Some OECD Nations’ Development Aid Spending Down 4% In 2012, Report Says

“Government spending on development aid plunged by four percent in 2012, after dropping two percent the year before, the Organization for Economic Cooperation and Development said in a statement on Wednesday,” Devex reports (Santamaria/Jones, 4/3). “The 24 member states of the OECD’s Development Assistance Committee (DAC) provided $125.6 billion in net aid in 2012, a drop of four percent in real terms,” AlertNet writes, adding, “The countries that cut their aid by the largest proportion were Spain, Italy, Greece and Portugal — all euro zone states where cash-strapped governments have implemented major austerity measures” (Rowling, 4/3). “In contrast to the falls last year, some large donors, including the U.K. and Germany, are planning big increases in aid this year to make progress towards the international target for the developed world to donate 0.7 percent of gross national income to poor countries by 2015,” the Financial Times states (Giles, 4/3).

“There is also a noticeable shift in aid away from the poorest countries and towards middle-income countries, said the OECD,” The Guardian notes. Therefore, “aid is likely to stagnate to countries with the largest [Millennium Development Goal (MDG)] gaps and poverty levels, including sub-Saharan African countries such as Burundi, Chad, Madagascar, Malawi and Niger,” the newspaper writes (Tran, 4/3). OECD Secretary-General Angel Gurria said in a statement, “It is worrying that budgetary duress in our member countries has led to a second successive fall in total aid, but I take heart from the fact that, in spite of the crisis, nine countries still managed to increase their aid.
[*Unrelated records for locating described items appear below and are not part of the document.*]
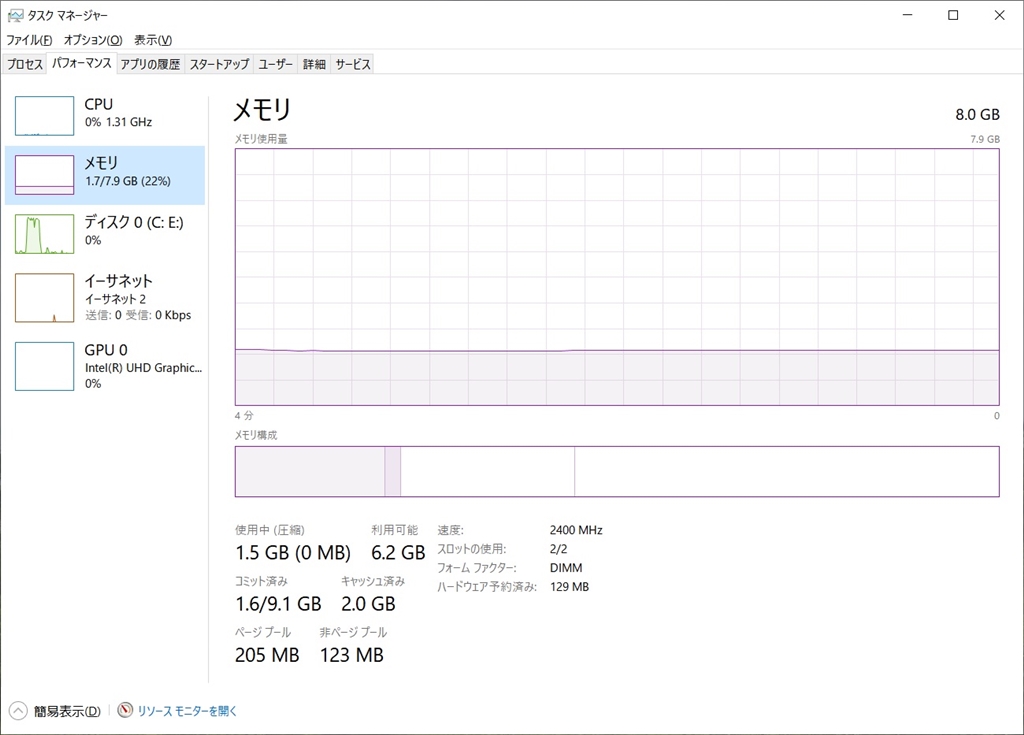The height and width of the screenshot is (735, 1024).
Task: Select the GPU 0 graph thumbnail
Action: click(x=44, y=366)
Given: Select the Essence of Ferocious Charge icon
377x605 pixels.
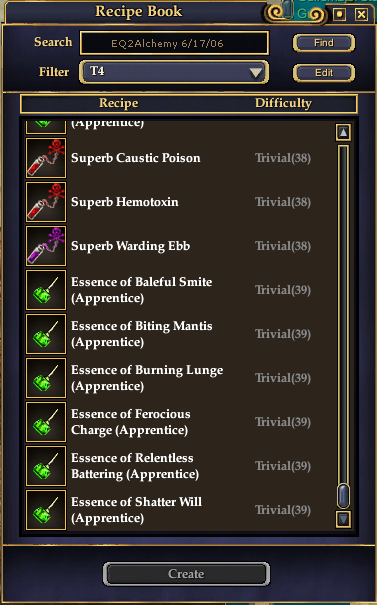Looking at the screenshot, I should coord(46,422).
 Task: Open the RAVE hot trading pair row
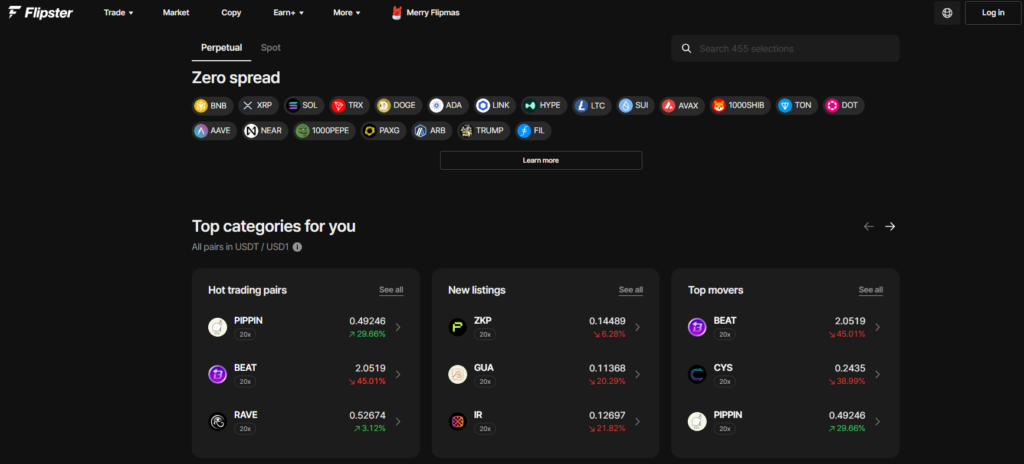(x=305, y=421)
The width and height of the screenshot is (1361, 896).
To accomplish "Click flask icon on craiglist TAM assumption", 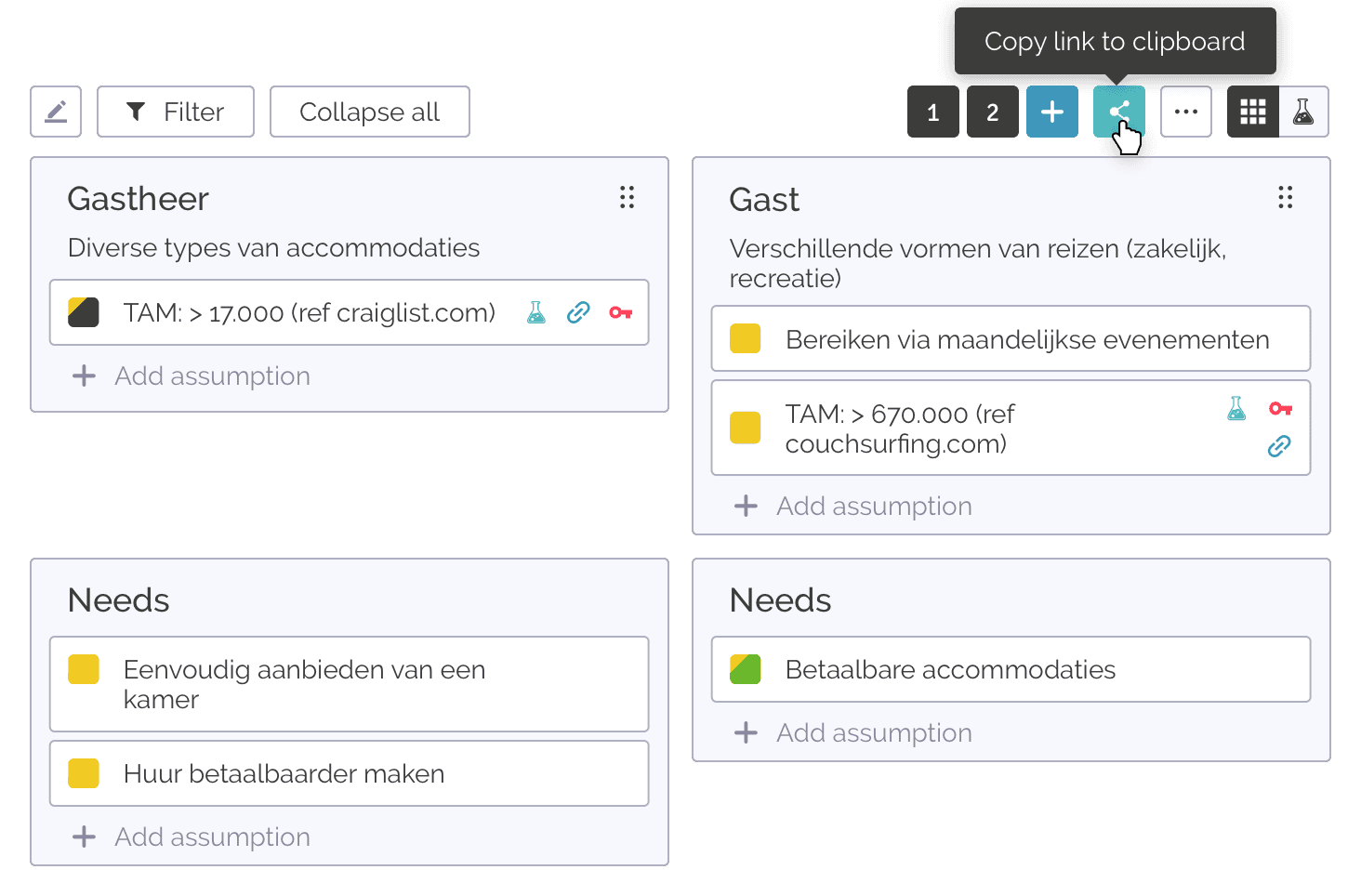I will coord(536,312).
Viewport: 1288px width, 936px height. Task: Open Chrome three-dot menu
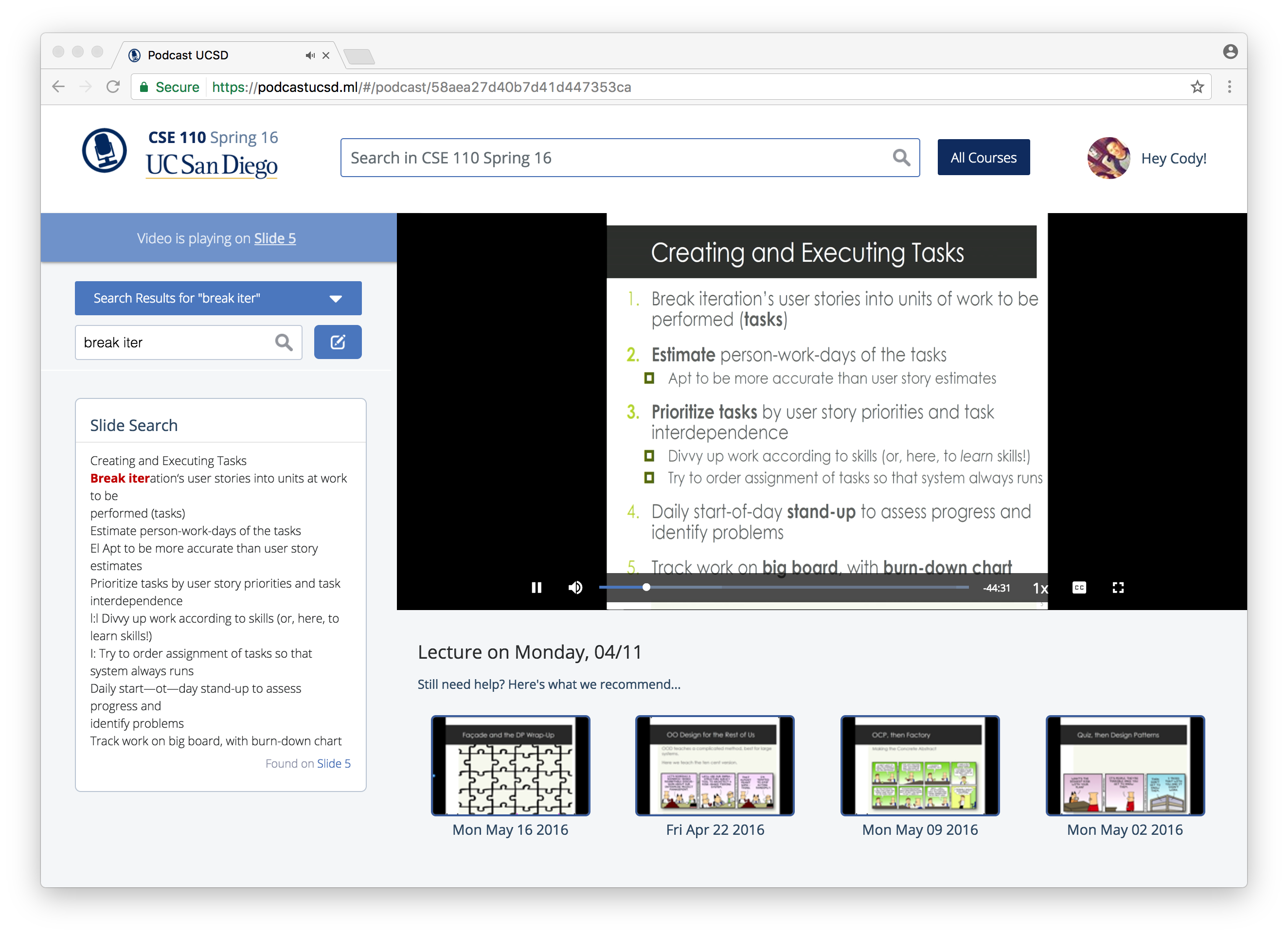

As we approach the 2015 deadline for achieving the [MDGs], I hope that the trend in aid away from the poorest countries will be reversed. This is essential if aid is to play its part in helping achieve the goals” (4/3). “The U.S. remains the world’s largest aid donor by amount … , but falls far short of the rich-country average as a proportion of national income, contributing 0.19 percent compared with the 0.43 percent of the average rich country,” the Financial Times notes (4/3).